In that decision, which we recently posted an update about, the US Ninth Circuit Court of Appeals rejected a trade mark infringement action brought by the family of Max Fleischer (the creator of the Betty Boop) against A.V.E.L.A. (a company which sold Betty Boop paraphernalia, including dolls, t-shirts, handbags).

INTA is the peak industry association committed to encouraging and progressing the notion of trade marks and related IP as “essential elements of trade and commerce”.  In its brief, INTA submits that the majority decision of the Court of Appeals was erroneous in a number of respects, including:

  • its reliance on the “outdated and much criticised” principle of “aesthetic functionality” as expressed in the case of Job’s Daughters v Lindeburg  Co, 633 F2d 912 (9th Cir 1980), without reference to later cases which significantly limit the application of this doctrine; and
  • taking the position that the Fleischer family were not permitted to bring a trade mark infringement claim, because such an action was in effect a substitute for a copyright claim.
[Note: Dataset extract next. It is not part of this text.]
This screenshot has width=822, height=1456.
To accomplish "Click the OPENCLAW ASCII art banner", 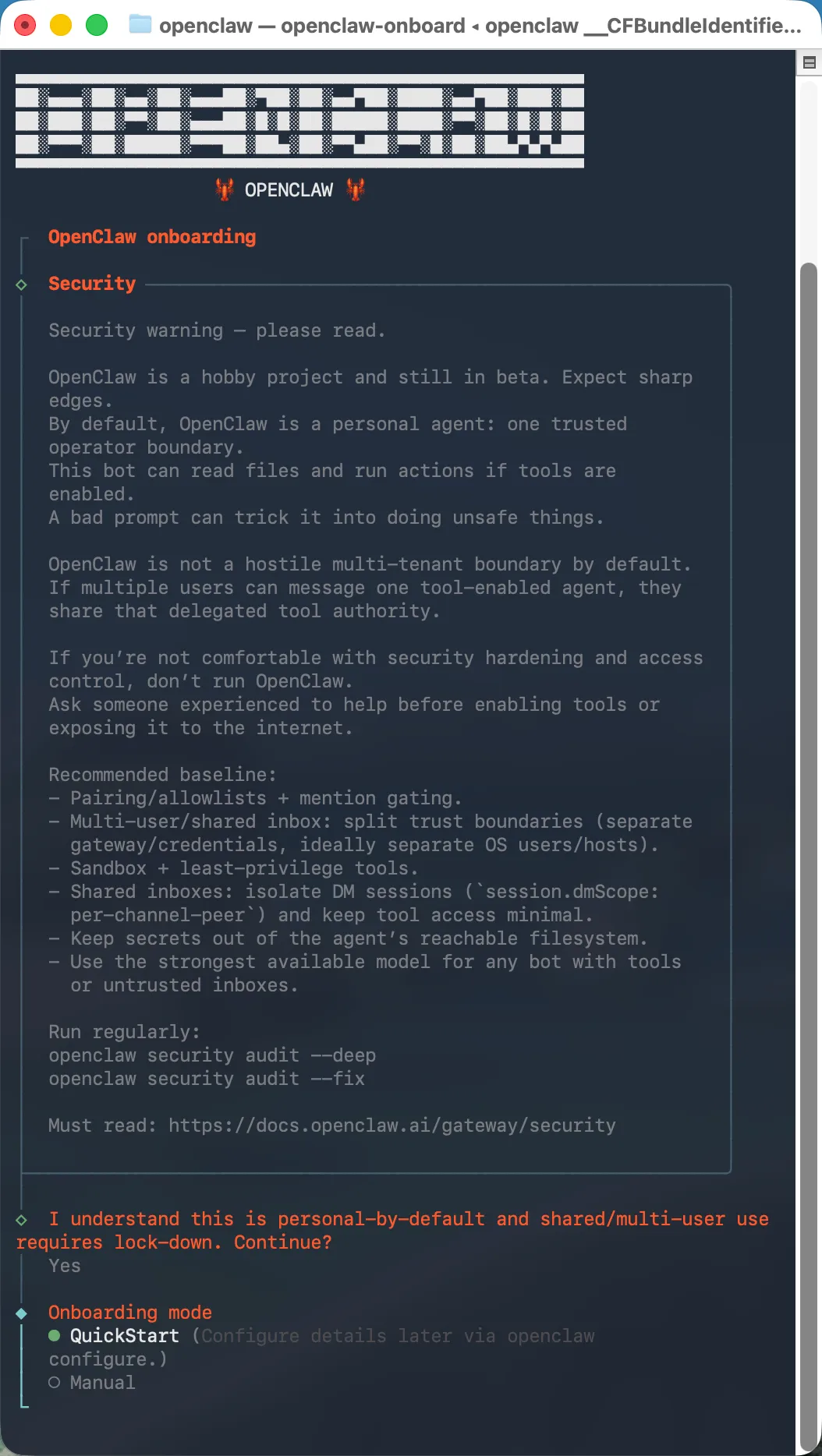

As such, failing to recognise that trade mark and copyright address and protect different aspects of the same work.

INTA has expressed great concern about the judgment, noting:

“if the majority’s opinion stands uncorrected, it will have far-reaching consequences for brand owners and consumers alike, undermining settled precedent within this Circuit, upsetting the balance between trademark and copyright law, creating conflict with other Circuits, and contributing to confusion.”

As foreshadowed in our last post, a challenge in relation to the Betty Boop decision seemed likely.  In light of Judge Graber’s strong dissent in the case and the arguably unconventional treatment of the trademark issues by the majority, the amicus brief submission by INTA is not particularly surprising.   

This is especially so given the majority’s reliance on the controversial decision of Dastar Corp v Twentieth Century Fox Film Corp, 539 US 23 (2003), a case in relation to which INTA also submitted an amicus brief.  Interestingly, the majority’s reliance on this decision in the Betty Boop case was unprompted, as it was not cited by either party to the litigation.

It is a well established principle that copyright and trade mark provide their holders with different rights. The impetus and policy underpinning the two areas of law are not the same.  As INTA note in their brief:

“Copyright law rests on the notion that authors are granted a limited monopoly, as an incentive to create works, in return for dedicating their works to the public after the expiration of copyright.

“Trademark law, in contrast, is not about incentivizing companies to create brands: it is about protecting consumers against confusion as to source, sponsorship or affiliation.”